## [Exercise prompt]
After finding "Expand the Taglines group" in the data, write out its line and all following lines without change, up to and including the last one. Leave out pictures.

(Pixel coordinate grounding data)
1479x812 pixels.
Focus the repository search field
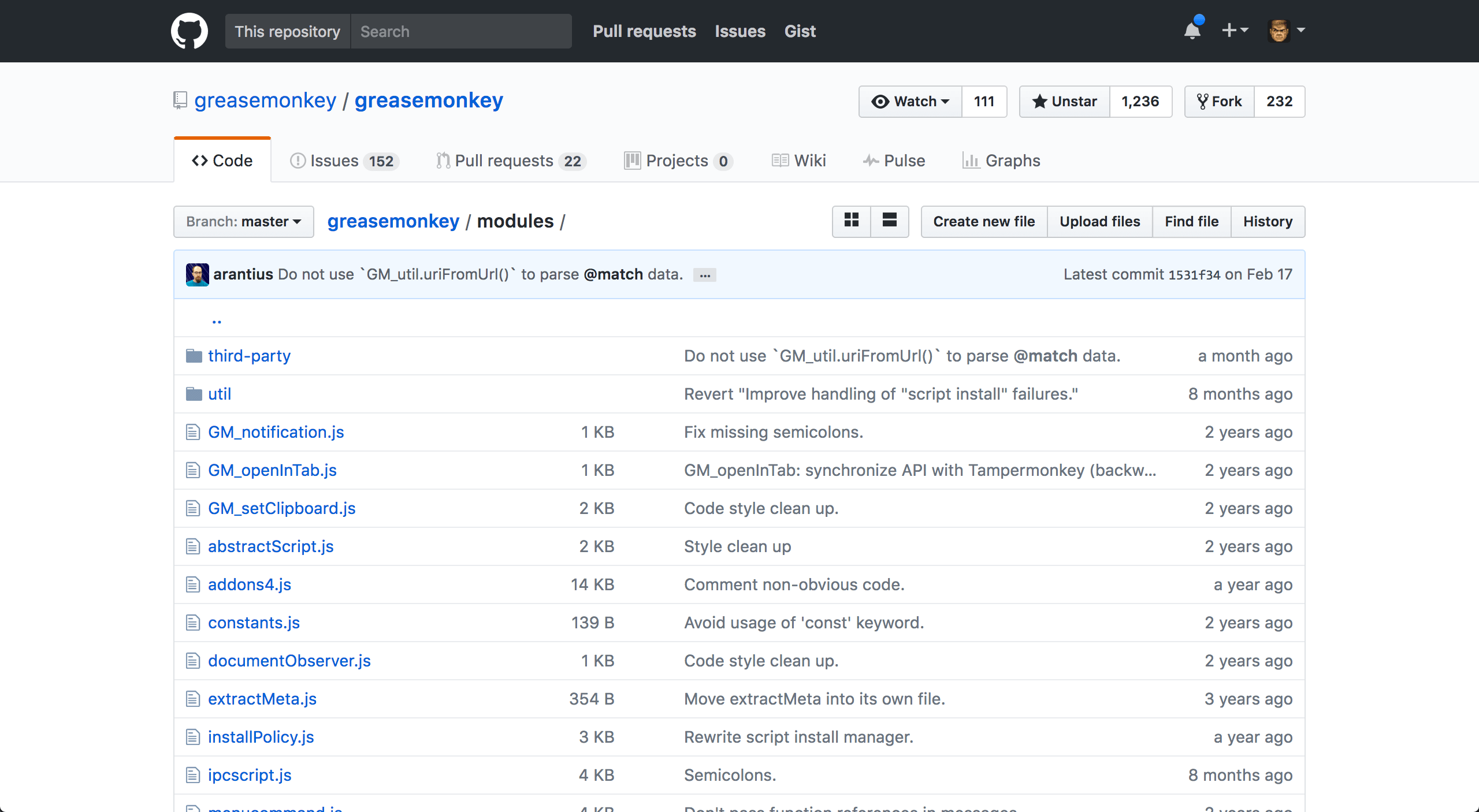point(460,31)
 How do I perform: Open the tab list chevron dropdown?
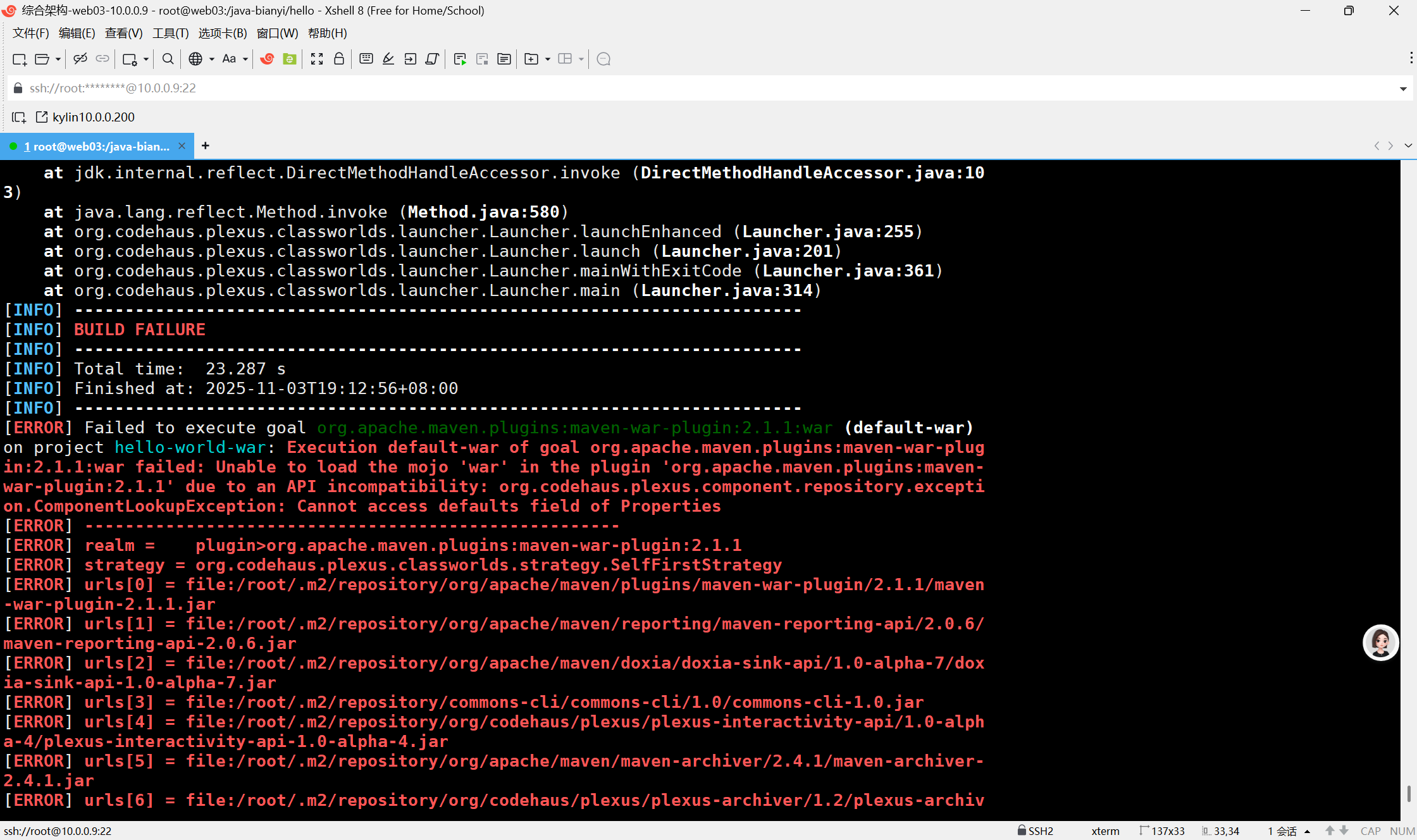pos(1408,146)
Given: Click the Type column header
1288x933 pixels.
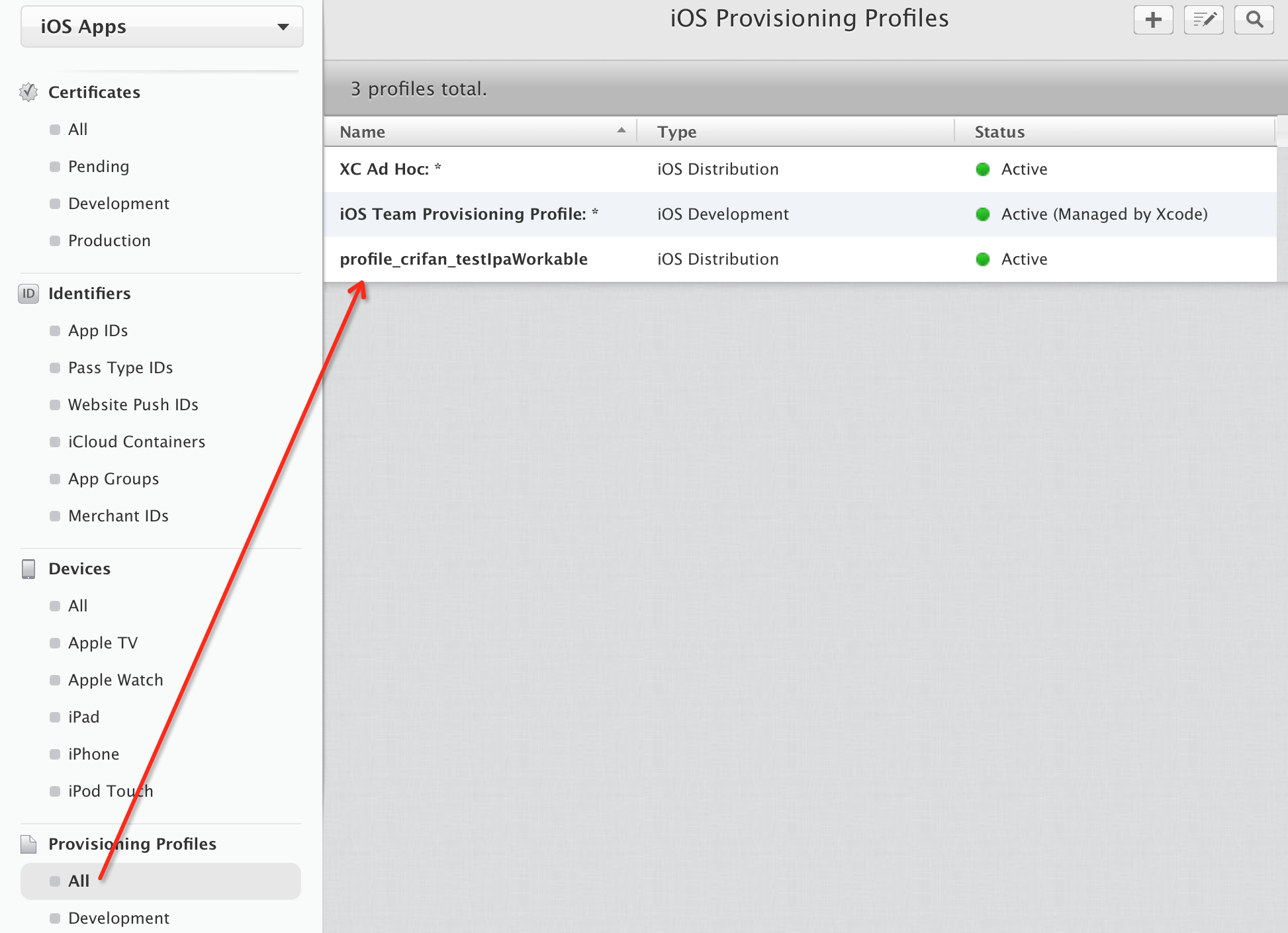Looking at the screenshot, I should coord(676,132).
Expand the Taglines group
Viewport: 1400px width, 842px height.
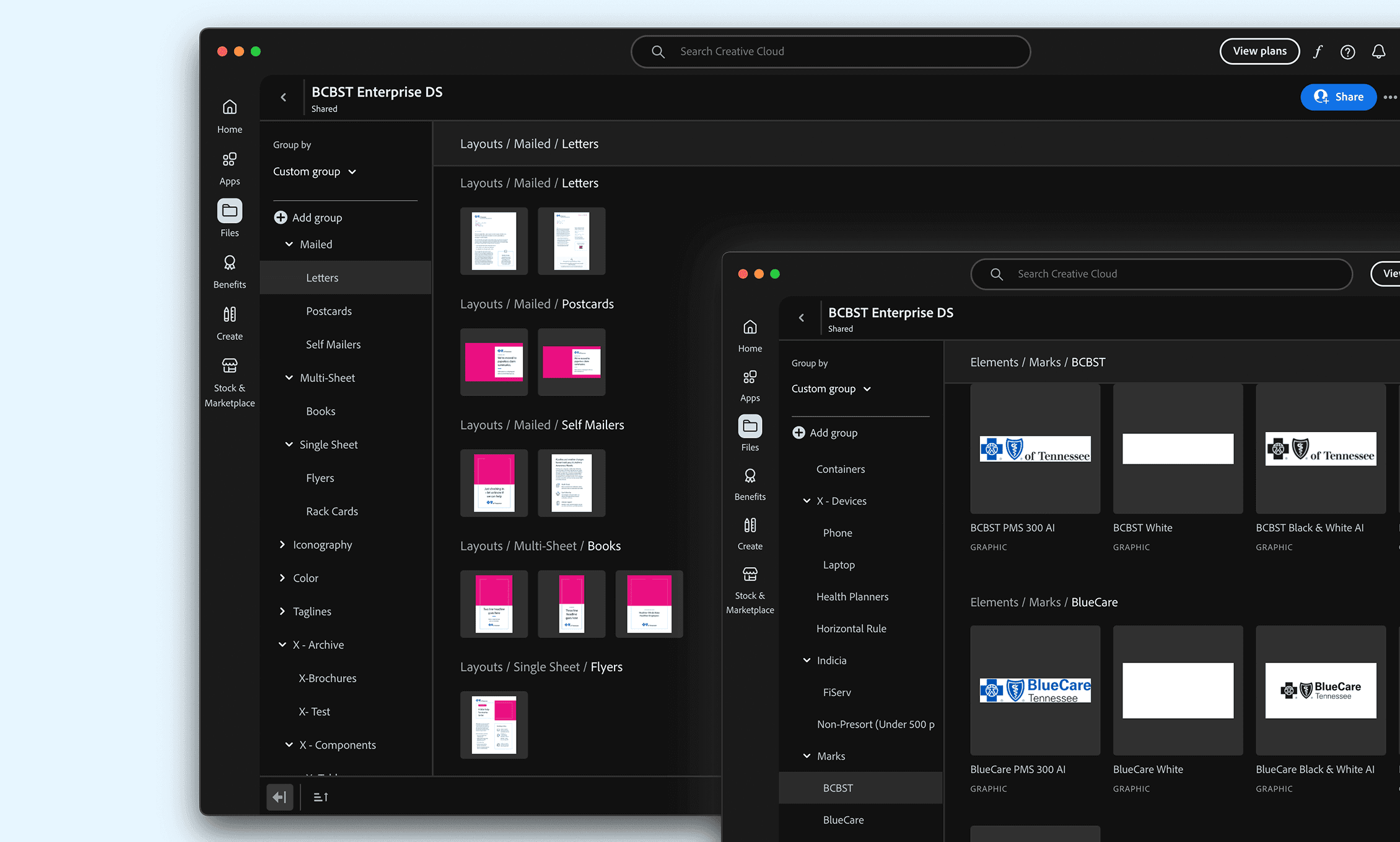[282, 611]
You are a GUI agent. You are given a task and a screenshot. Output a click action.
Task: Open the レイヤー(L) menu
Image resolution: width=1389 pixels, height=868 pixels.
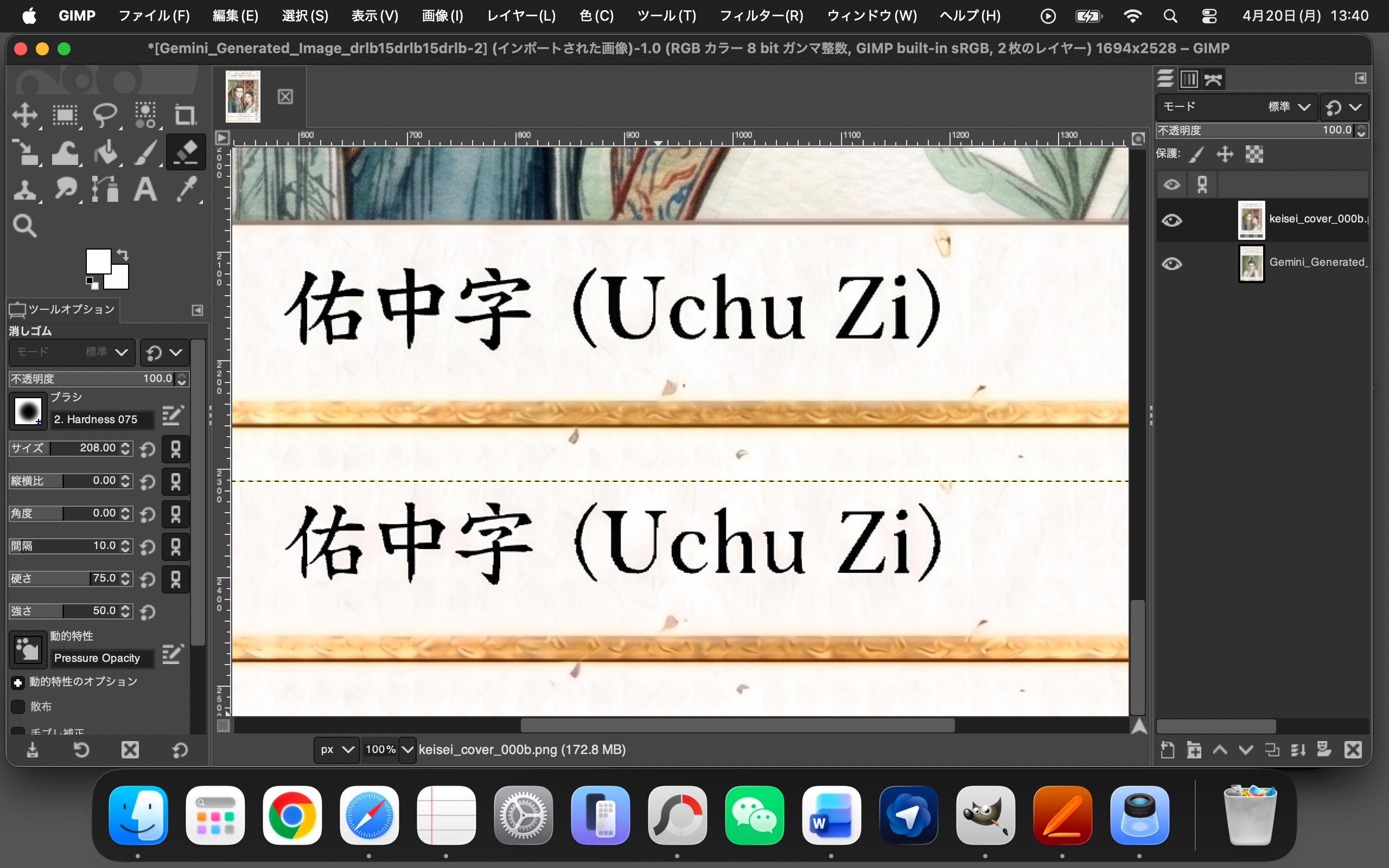pos(520,16)
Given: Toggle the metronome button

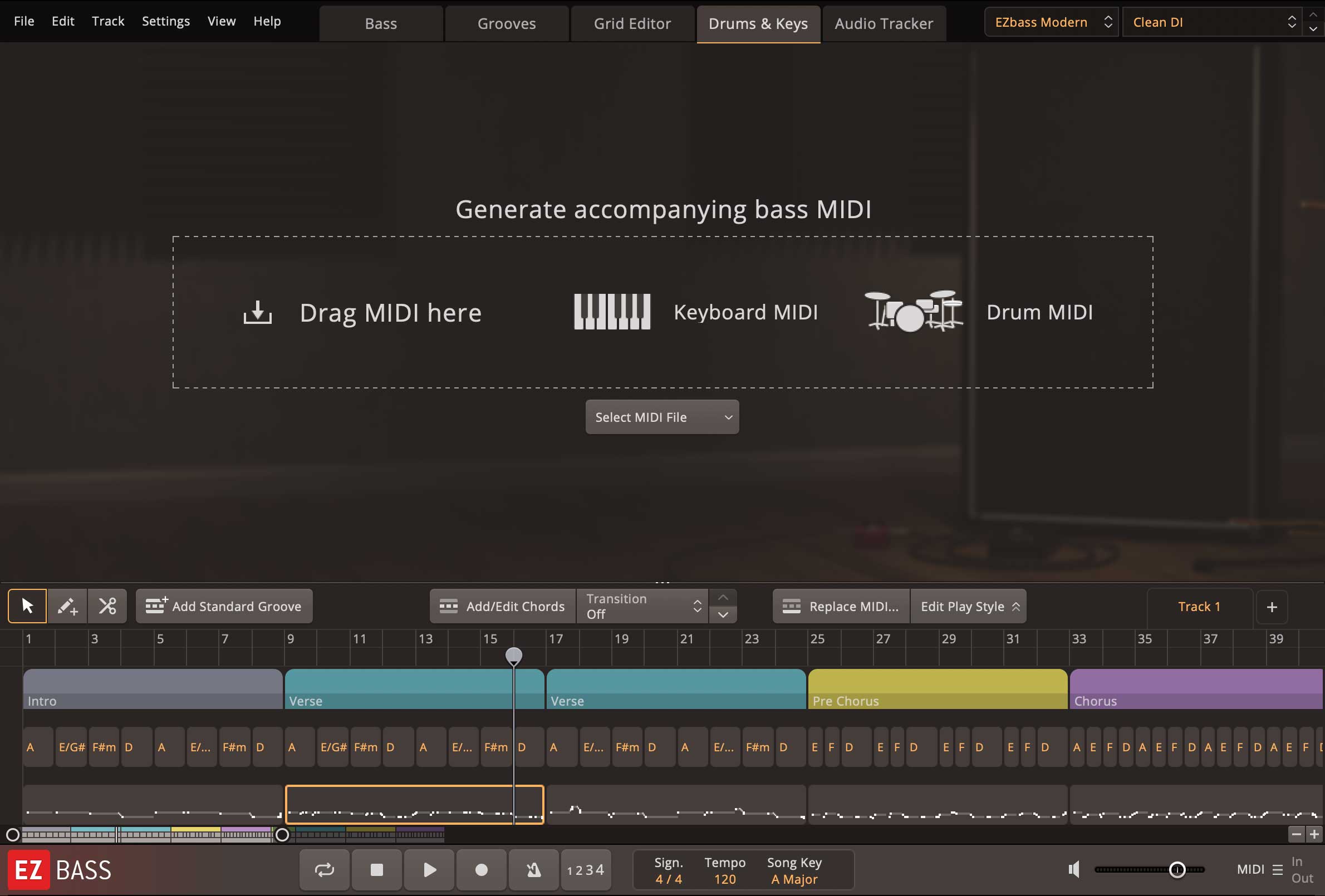Looking at the screenshot, I should (x=533, y=870).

## [Answer box]
Expand the Taglines group
Viewport: 1400px width, 842px height.
[282, 611]
You are a GUI agent. You are given a task and a screenshot. Output a click action.
Task: Open the レイヤー(L) menu
Image resolution: width=1389 pixels, height=868 pixels.
pos(520,16)
Given: Toggle the metronome button

Looking at the screenshot, I should (x=533, y=870).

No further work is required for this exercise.